Government pension agency braces for effects of recession


WASHINGTON (AP) — The deepening recession spells trouble for a little-known government corporation that insures the pensions of 44 million workers and retirees.

The Pension Benefit Guaranty Corp. already has an $11 billion deficit that seems sure to grow larger as Corporate America suffers through the worst economic crisis since the Great Depression.

With companies reporting shortfalls in their pension funds, it’s all but certain that the PBGC will be forced to take over the pension plans of a rising number of bankrupt businesses.

That means more red ink at the corporation before things possibly can improve.

The future financial health of the agency is hard to forecast. It is hinged on interest rates, the length of the recession and the PBGC’s own luck in playing the market, where it has billions invested.

The agency has $63 billion in assets. But it is obligated to spend $74 billion on pension benefits in the coming years. The PBGC might have time to rebound, but over the long term it might become insolvent and require a bailout.

“Someday — probably more than 20 years from now — there’s a significant chance that somebody is going to have to pay the piper,” said former PBGC Director Charles E.F. Millard, a Bush administration appointee who stepped down Jan. 20 when Barack Obama became president. “In the near- to medium-term, there will be no need for a bailout of PBGC.”

The PBGC quietly operates in a brick office building a few blocks from the White House. Its fate is important to the workers covered by the more than 29,000 employer-sponsored benefit pension plans it insures, and to all taxpayers who could be asked to foot the bill if its financial picture worsens down the road.

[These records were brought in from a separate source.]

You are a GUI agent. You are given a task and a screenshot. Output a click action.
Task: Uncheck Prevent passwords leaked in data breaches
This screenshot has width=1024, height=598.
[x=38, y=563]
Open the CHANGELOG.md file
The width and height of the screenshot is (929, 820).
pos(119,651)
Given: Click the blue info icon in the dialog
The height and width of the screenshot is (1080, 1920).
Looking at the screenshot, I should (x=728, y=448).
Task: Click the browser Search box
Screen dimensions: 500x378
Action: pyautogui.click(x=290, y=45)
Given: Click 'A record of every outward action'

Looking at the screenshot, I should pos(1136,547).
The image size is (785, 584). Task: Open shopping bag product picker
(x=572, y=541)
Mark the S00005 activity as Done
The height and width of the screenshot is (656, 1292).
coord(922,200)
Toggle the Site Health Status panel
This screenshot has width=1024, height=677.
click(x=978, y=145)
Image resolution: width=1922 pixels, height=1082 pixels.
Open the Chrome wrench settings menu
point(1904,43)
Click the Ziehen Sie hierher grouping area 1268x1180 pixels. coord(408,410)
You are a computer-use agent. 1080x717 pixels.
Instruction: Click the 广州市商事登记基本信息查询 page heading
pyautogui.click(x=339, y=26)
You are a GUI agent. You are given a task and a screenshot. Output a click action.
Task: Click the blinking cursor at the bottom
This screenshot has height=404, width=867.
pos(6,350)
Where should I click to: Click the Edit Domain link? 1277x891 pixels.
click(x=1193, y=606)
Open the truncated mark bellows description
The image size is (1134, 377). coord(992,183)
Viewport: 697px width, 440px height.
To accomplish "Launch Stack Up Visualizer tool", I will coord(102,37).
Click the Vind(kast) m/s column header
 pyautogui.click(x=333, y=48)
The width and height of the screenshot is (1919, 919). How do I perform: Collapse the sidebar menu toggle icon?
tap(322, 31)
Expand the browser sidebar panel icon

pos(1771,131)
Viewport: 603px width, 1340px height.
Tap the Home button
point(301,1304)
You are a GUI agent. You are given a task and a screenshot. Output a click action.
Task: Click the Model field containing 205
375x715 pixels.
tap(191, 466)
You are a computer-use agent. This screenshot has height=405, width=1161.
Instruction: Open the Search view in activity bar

Congress created the PBGC in 1974 to guarantee the retirement security of workers covered by defined benefit pension plans. These traditional plans, which pay a specified monthly benefit at retirement, are being phased out as companies turn to 401(k)-style programs that require workers to make contributions and shoulder investment risks. The PBGC, which receives no tax dollars, gets its money from premiums paid by companies that sponsor the pension plans, along with revenue from its investments.

The corporation’s balance sheet has taken heavy hits in recent years. Nine of the 10 largest pension plan terminations in PBGC’s history, including United Airlines, Bethlehem Steel and Kaiser Aluminum, have occurred since 2001.